While Artificial Intelligence (AI) can be a powerful tool that physicians can use to help diagnose their patients and has great potential to improve accuracy, efficiency and patient safety, it has its drawbacks. It may distract doctors, give them too much confidence in the answers it provides, and even lead them to lose confidence in their own diagnostic judgement.
To ensure that AI is properly integrated into healthcare practice, a research team has provided a framework comprising five guiding questions aimed at supporting doctors in their patient care while not undermining their expertise through an over-reliance on AI. The framework was recently published in the peer-reviewed Journal of the American Medical Informatics Association.
This paper moves the discussion from how well the AI algorithm performs to how physicians actually interact with AI during diagnosis. This paper provides a framework that pushes the field beyond ‘Can AI detect disease?’ to ‘How should AI support doctors without undermining their expertise?’ This reframing is an essential step toward safer and more effective adoption of AI in clinical practice.”
Dr. Joann G. Elmore, senior author, professor of medicine in the division of general internal medicine and health services research and Director of the National Clinician Scholars Program at the David Geffen School of Medicine at UCLA
While AI-related errors happen, no one really knows why these tools can fail to improve diagnostic decision-making when implemented into clinical practice.
To find out why, the researchers propose five questions to guide research and development to prevent AI-linked diagnostic errors. The questions to ask are: What type and format of information should AI present? Should it provide that information immediately, after initial review, or be toggled on and off by the physician? How does the AI system show how it arrives at its decisions? How does it affect bias and complacency? And finally, what are the risks of long-term reliance on it?
These questions are important to ask because:
- Format affects doctors’ attention, diagnostic accuracy, and possible interpretive biases
- Immediate information can lead to a biased interpretation while delayed cues may help maintain diagnostic skills by allowing physicians to more fully engage in a diagnosis
- How the AI system arrives at a decision can highlight features that were ruled in or out, provide “what-if” types of explanations, and more effectively align with doctors’ clinical reasoning
- When physicians lean too much on AI, they may rely less on their own critical thinking, letting an accurate diagnosis slip by
- Long-term reliance on AI may erode a doctor’s learned diagnostic abilities
The next steps toward improving AI for diagnostic purposes are to evaluate different designs in clinical settings, study how AI affects trust and decision-making, observe doctors’ skill development when AI is used in training and clinical practice, and develop systems that self-adjust how they assist physicians.

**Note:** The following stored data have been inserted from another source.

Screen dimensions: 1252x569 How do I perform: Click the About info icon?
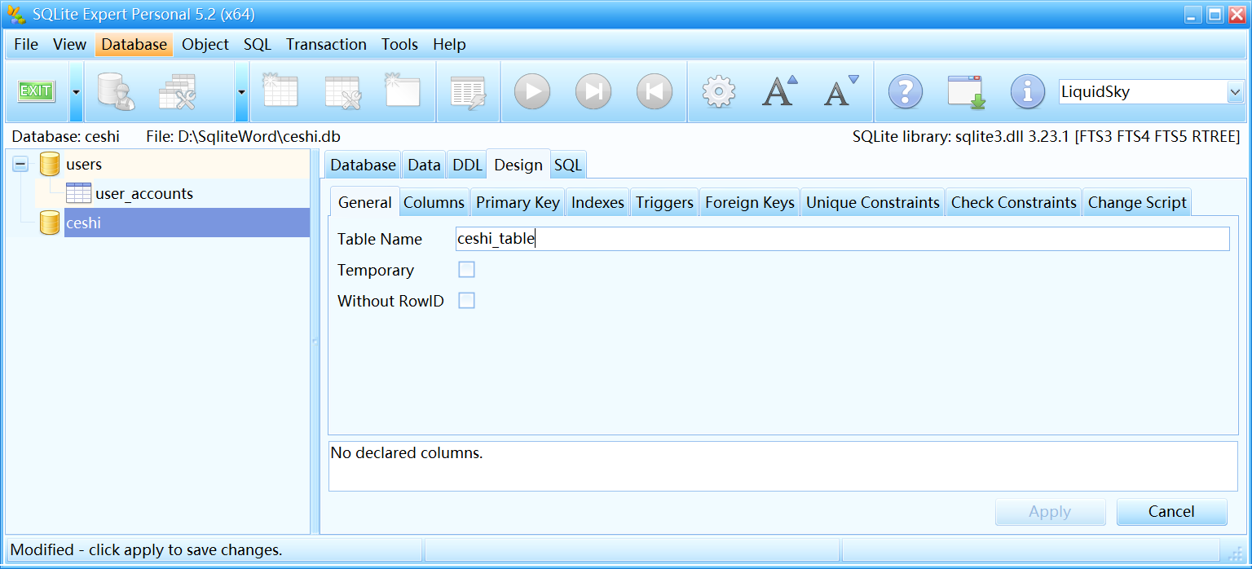click(x=1027, y=91)
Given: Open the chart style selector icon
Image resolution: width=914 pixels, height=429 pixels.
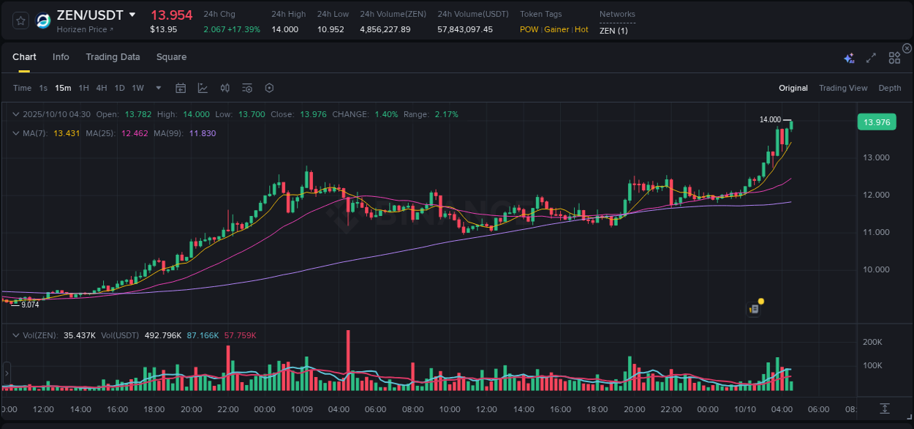Looking at the screenshot, I should pyautogui.click(x=202, y=87).
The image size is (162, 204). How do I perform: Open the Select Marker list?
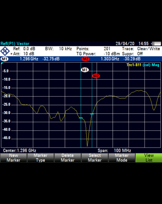click(95, 158)
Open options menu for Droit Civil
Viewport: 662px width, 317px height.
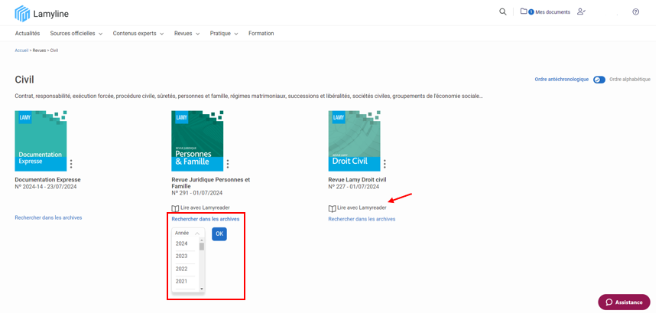pyautogui.click(x=385, y=164)
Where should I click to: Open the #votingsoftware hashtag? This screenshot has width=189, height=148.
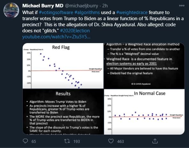click(56, 12)
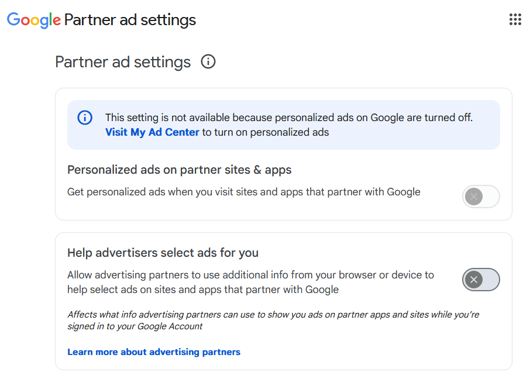This screenshot has width=530, height=379.
Task: Open info icon beside Partner ad settings heading
Action: point(208,62)
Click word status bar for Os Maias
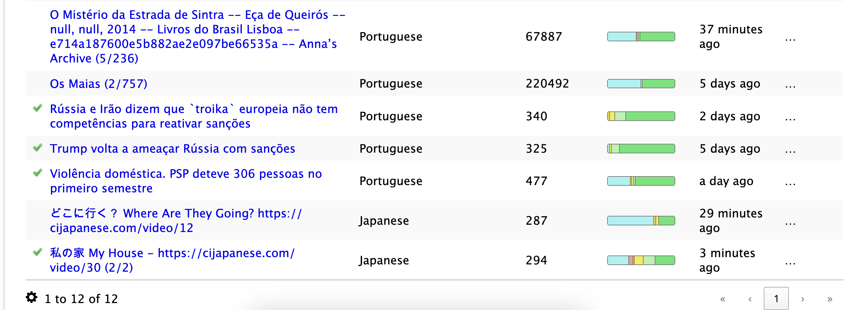Screen dimensions: 849x310 641,84
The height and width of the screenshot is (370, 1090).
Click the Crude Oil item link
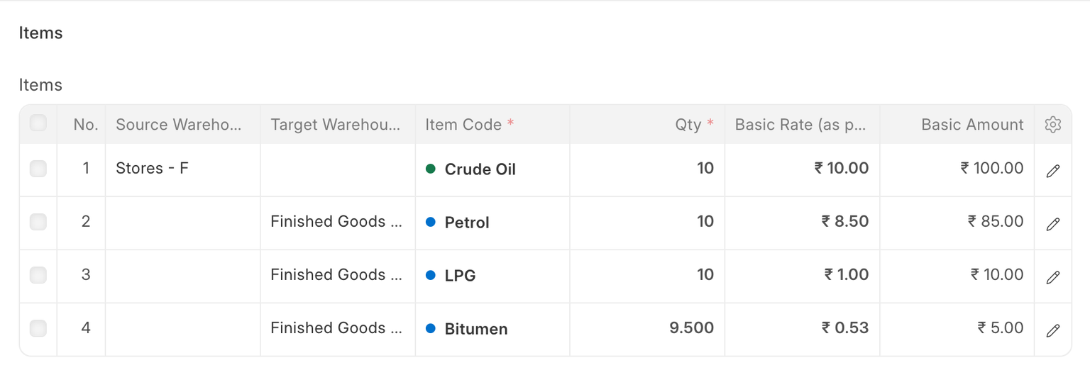[480, 169]
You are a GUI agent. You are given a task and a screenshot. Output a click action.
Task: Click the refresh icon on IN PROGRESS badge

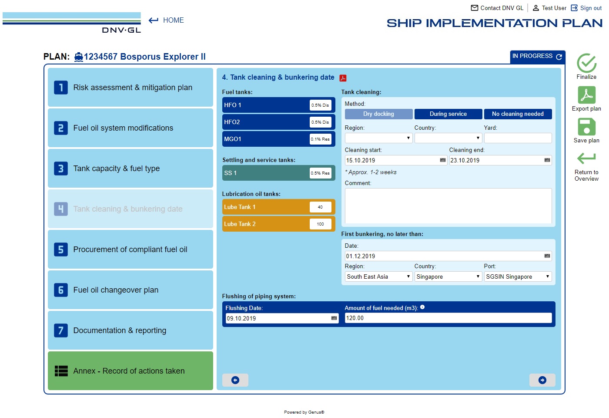(x=559, y=57)
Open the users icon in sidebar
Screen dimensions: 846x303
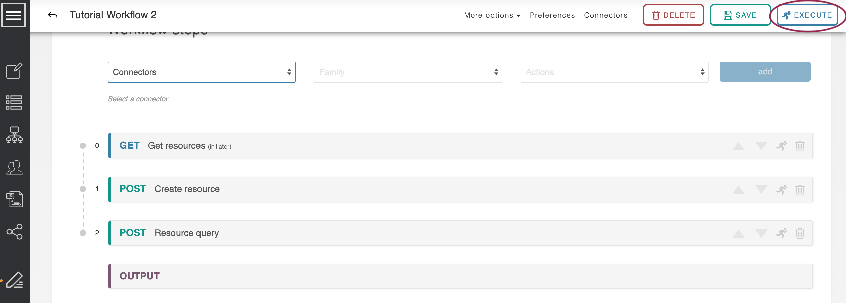point(14,167)
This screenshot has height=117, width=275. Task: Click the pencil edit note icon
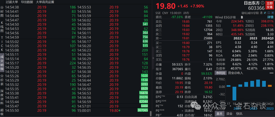click(x=265, y=13)
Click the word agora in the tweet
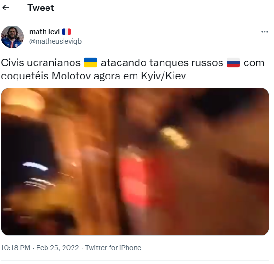 coord(107,76)
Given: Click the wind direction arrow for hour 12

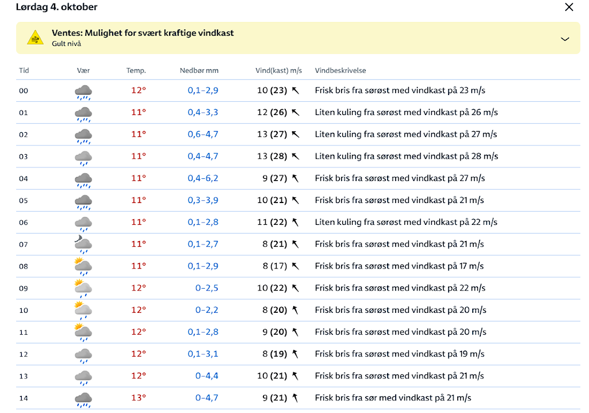Looking at the screenshot, I should pos(296,354).
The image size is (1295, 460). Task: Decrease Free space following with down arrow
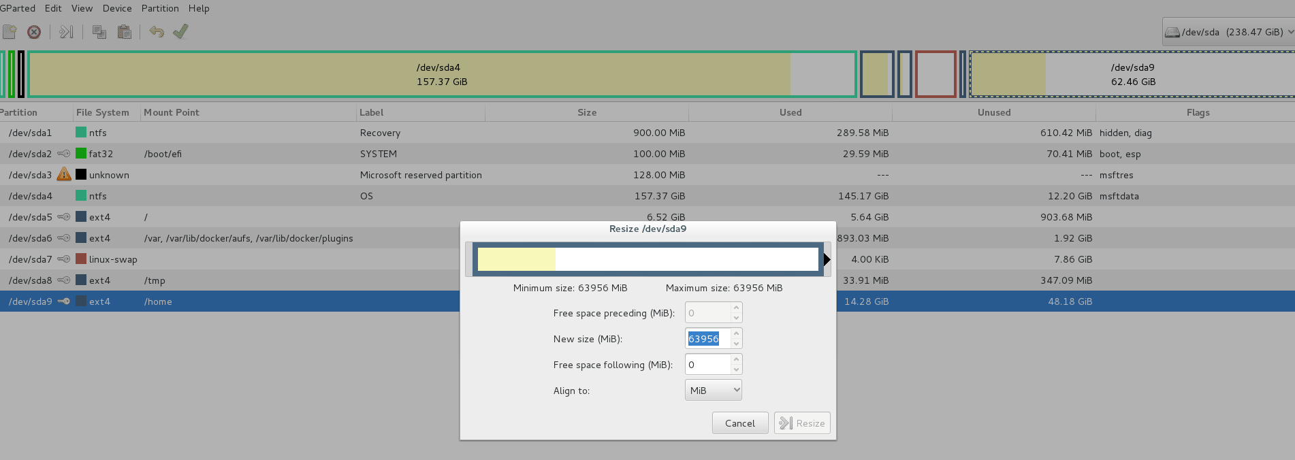(x=736, y=369)
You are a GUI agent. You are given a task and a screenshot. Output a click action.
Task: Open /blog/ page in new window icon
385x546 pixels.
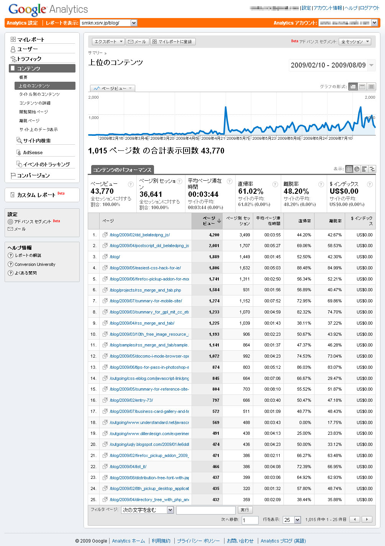coord(105,257)
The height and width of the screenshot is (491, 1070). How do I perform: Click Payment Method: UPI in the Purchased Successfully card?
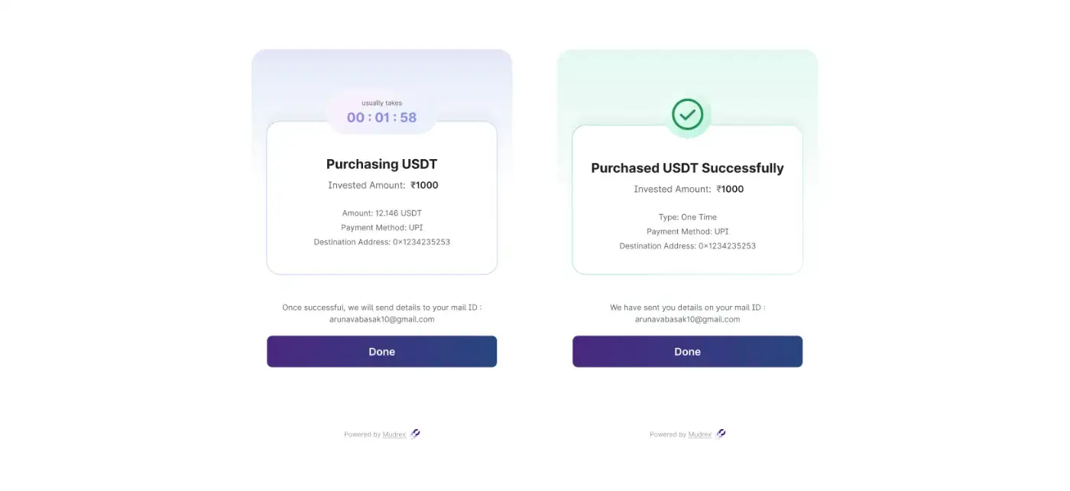coord(687,232)
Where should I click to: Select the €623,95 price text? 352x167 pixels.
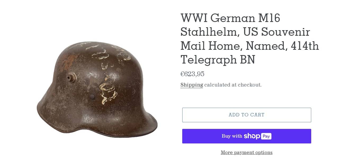(x=193, y=74)
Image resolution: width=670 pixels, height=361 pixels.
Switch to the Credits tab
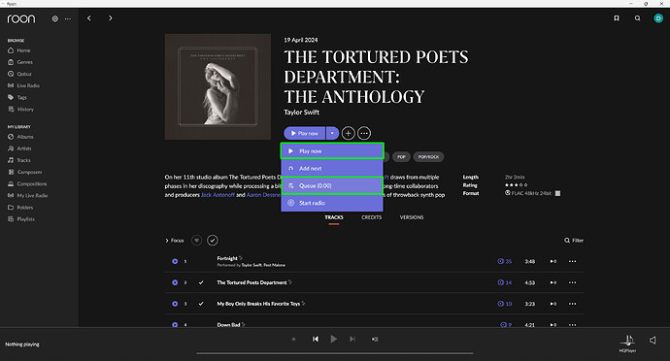371,217
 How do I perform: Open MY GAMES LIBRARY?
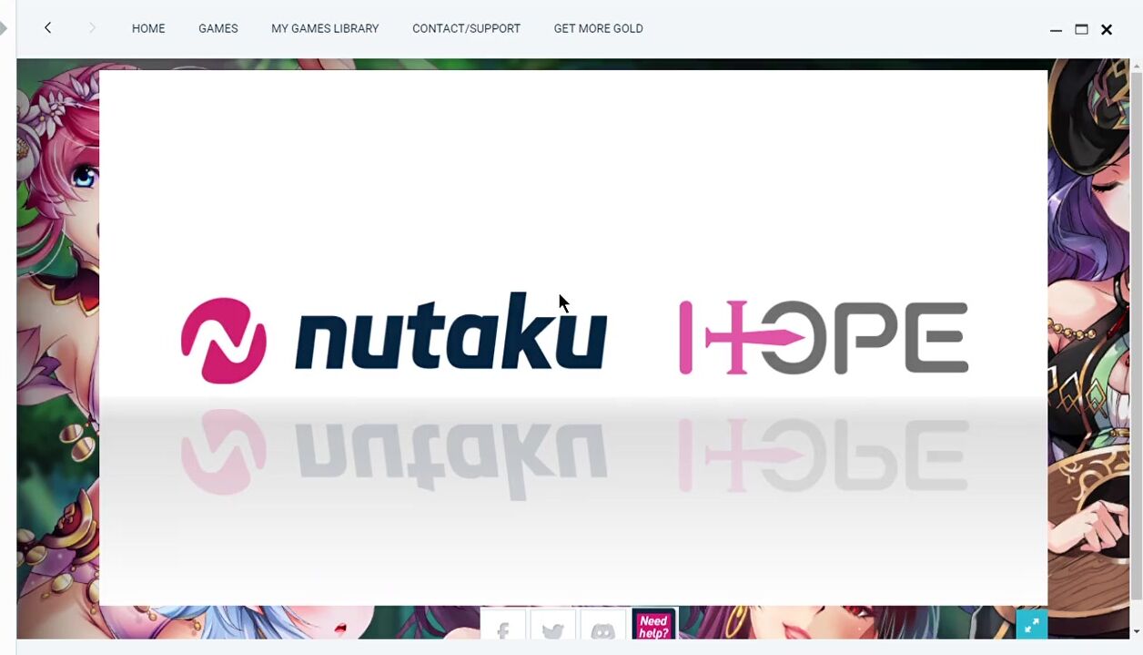pyautogui.click(x=325, y=28)
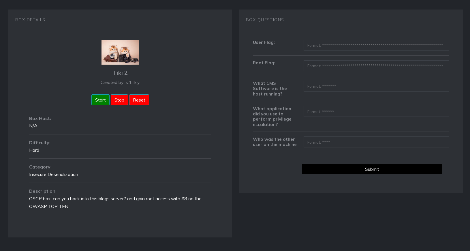Click the "Created by: s.1.l.k.y" text

pyautogui.click(x=120, y=83)
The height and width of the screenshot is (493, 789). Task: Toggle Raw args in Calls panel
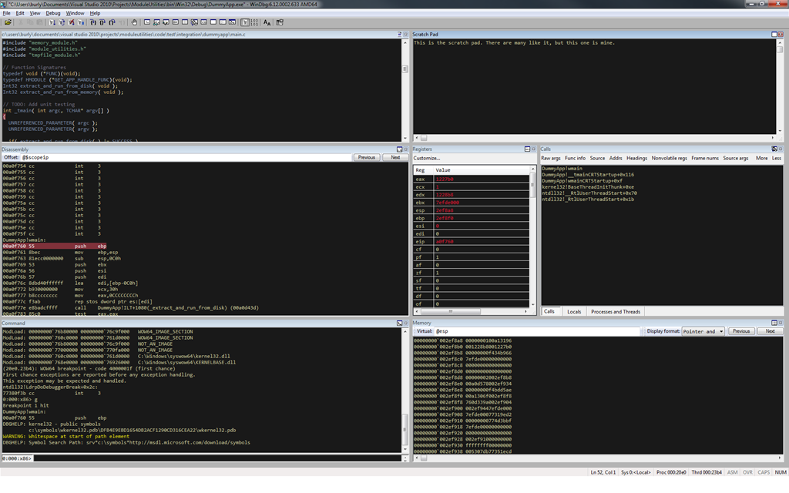[x=550, y=158]
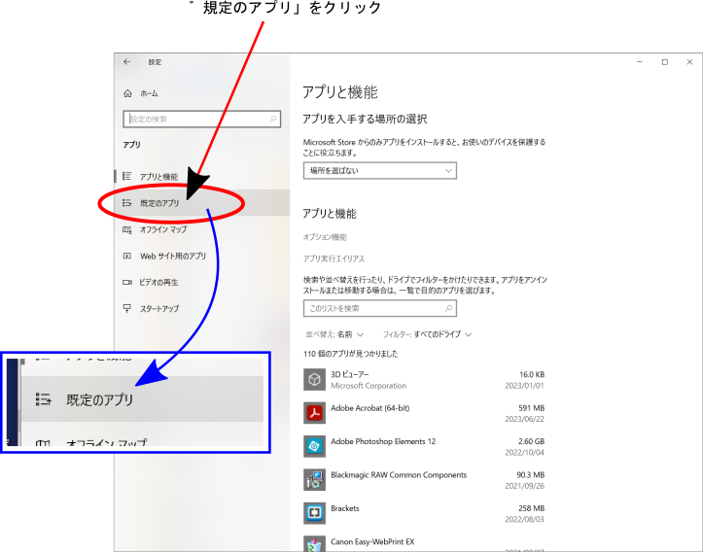Open the 場所を選ばない dropdown
Viewport: 703px width, 552px height.
point(379,170)
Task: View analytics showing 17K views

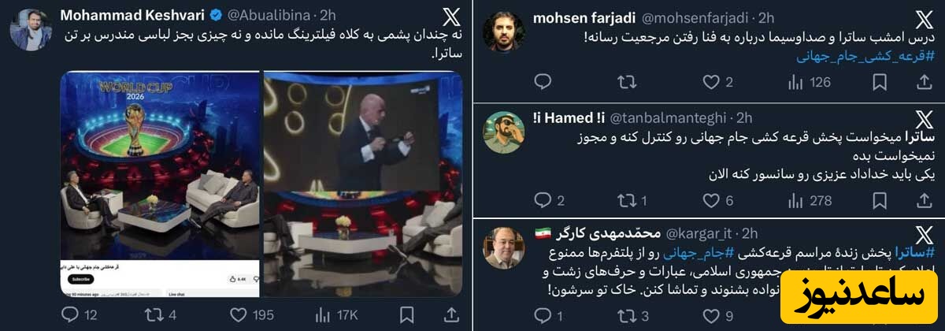Action: pos(337,314)
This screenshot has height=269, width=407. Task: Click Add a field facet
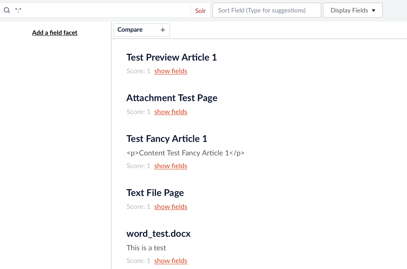[55, 32]
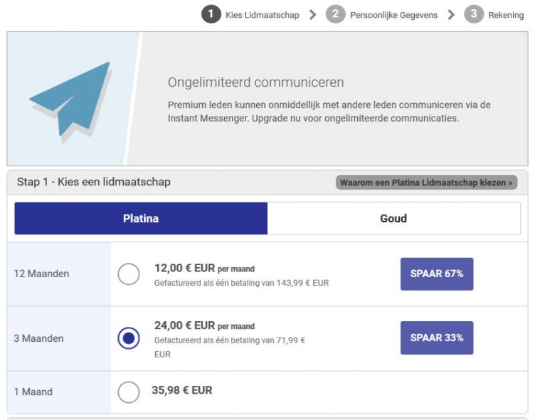Select the 12 Maanden radio button

pyautogui.click(x=129, y=274)
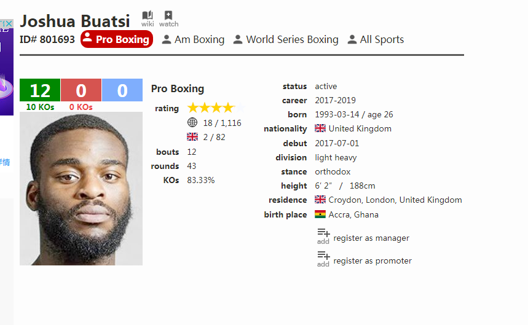Click the globe world ranking icon
This screenshot has width=528, height=325.
192,122
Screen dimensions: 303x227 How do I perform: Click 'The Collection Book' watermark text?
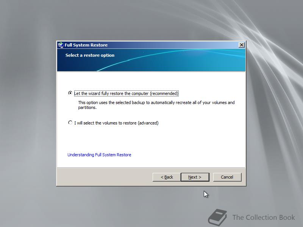point(264,217)
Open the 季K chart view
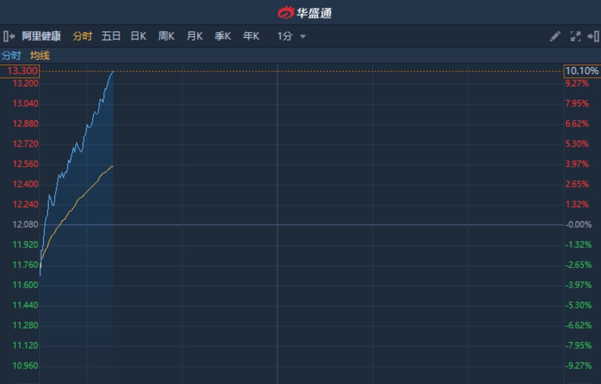The image size is (601, 384). click(223, 37)
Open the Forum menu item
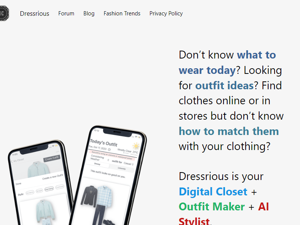 (66, 14)
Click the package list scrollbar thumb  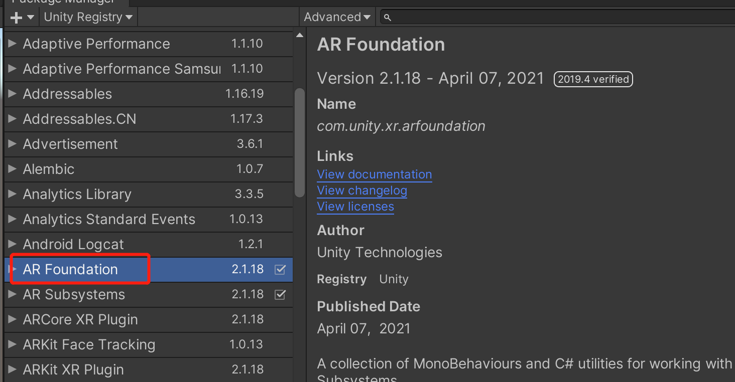pos(300,143)
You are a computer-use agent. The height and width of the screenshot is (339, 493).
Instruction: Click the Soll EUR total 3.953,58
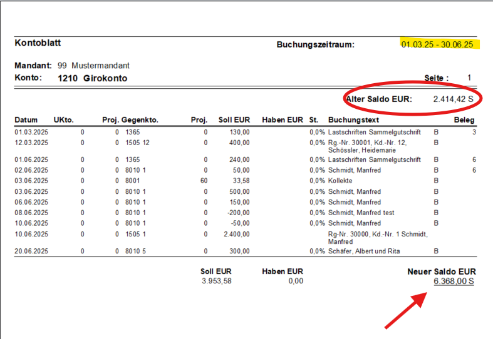point(217,281)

“AI has huge potential to improve diagnostic accuracy, efficiency, and patient safety, but poor integration could make healthcare worse instead of better,” Elmore said. “By highlighting the human factors like timing, trust, over-reliance, and skill erosion, our work emphasizes that AI must be designed to work with doctors, not replace them. This balance is crucial if we want AI to enhance care without introducing new risks.”
Co-authors are Tad Brunyé of Tufts University and Stephen Mitroff of George Washington University.
The research was supported by the National Cancer Institute of the National Institutes of Health (R01 CA288824, R01 CA225585, R01 CA172343, and R01 CA140560).